_WHAT TO PRODUCE_
Can you put every line of the items below into a numbered list, skipping blank lines and leaving out the pictures?

◇ ◇ ◇ ◇ ◇ ◇ ◇

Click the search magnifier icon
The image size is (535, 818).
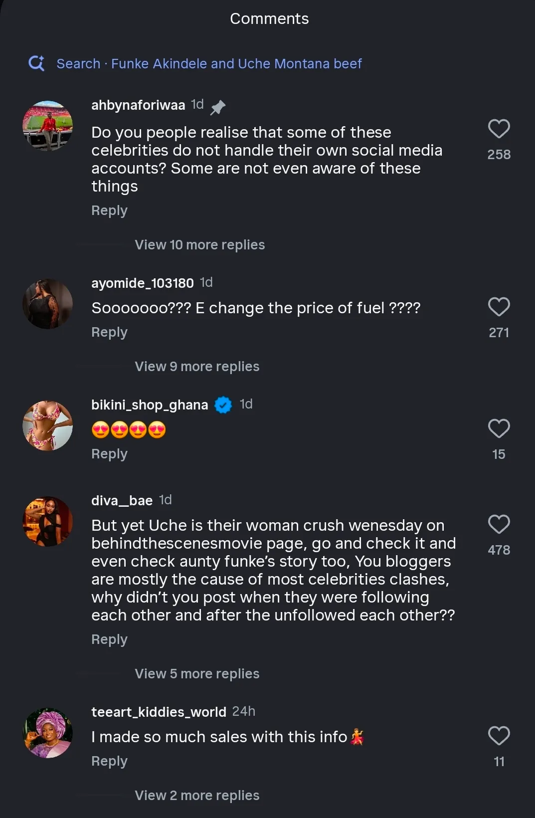[x=36, y=63]
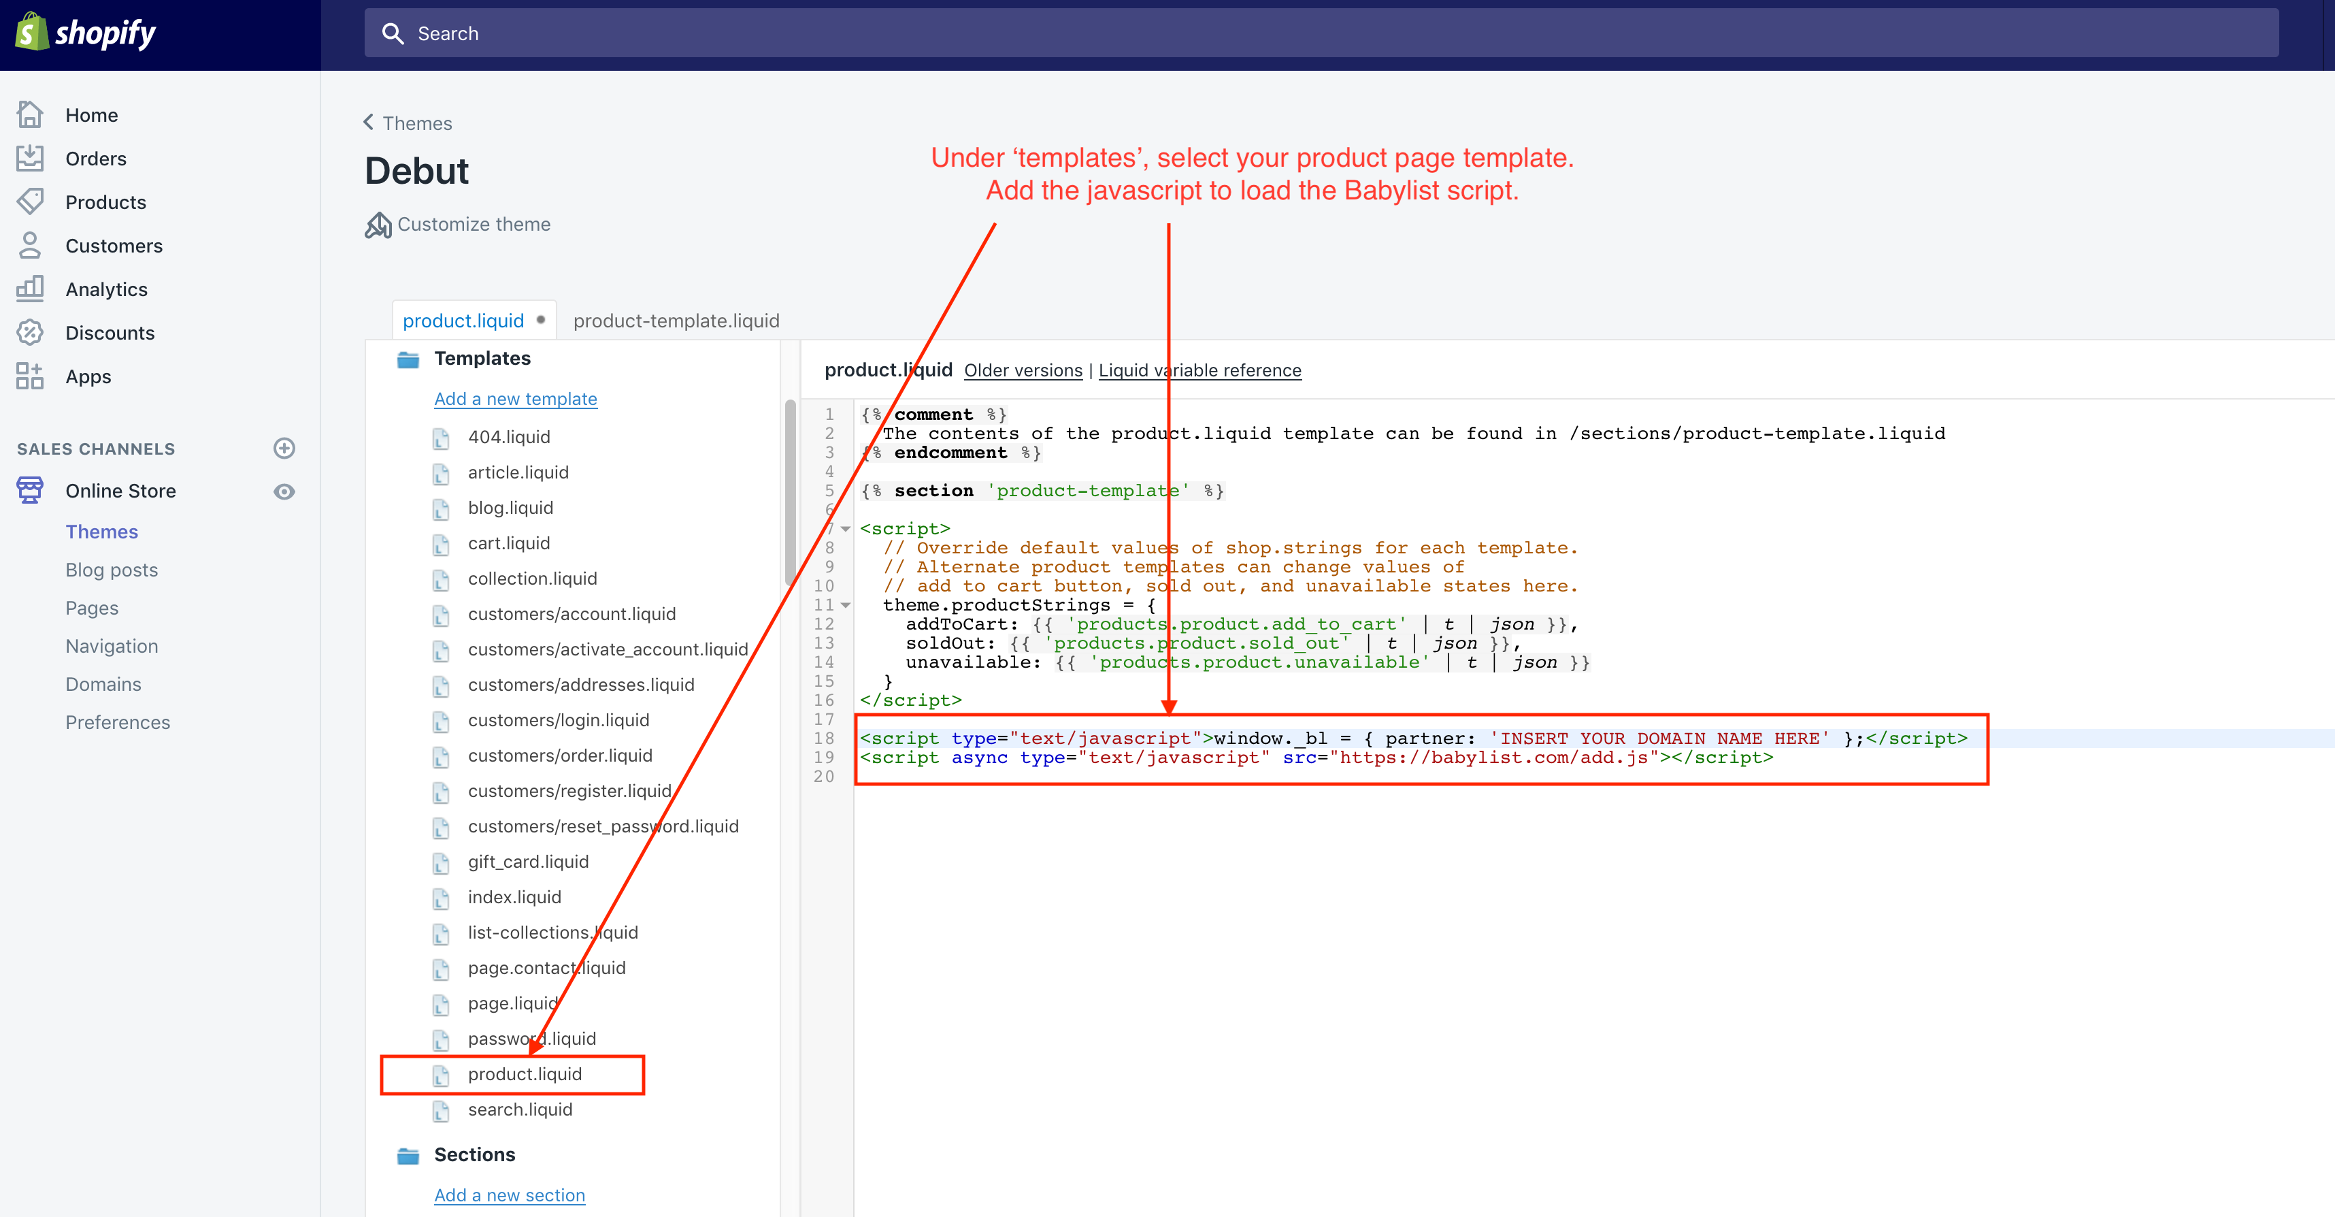
Task: Click the Products tag icon
Action: click(30, 201)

◇ ◇ ◇ ◇ ◇ ◇ ◇

_SOLUTION TO THIS EXERCISE_
1. Click the search magnifier icon
2. The image size is (535, 818).
3. [x=36, y=63]
4. Task: Click the Products tag icon
5. Action: click(30, 201)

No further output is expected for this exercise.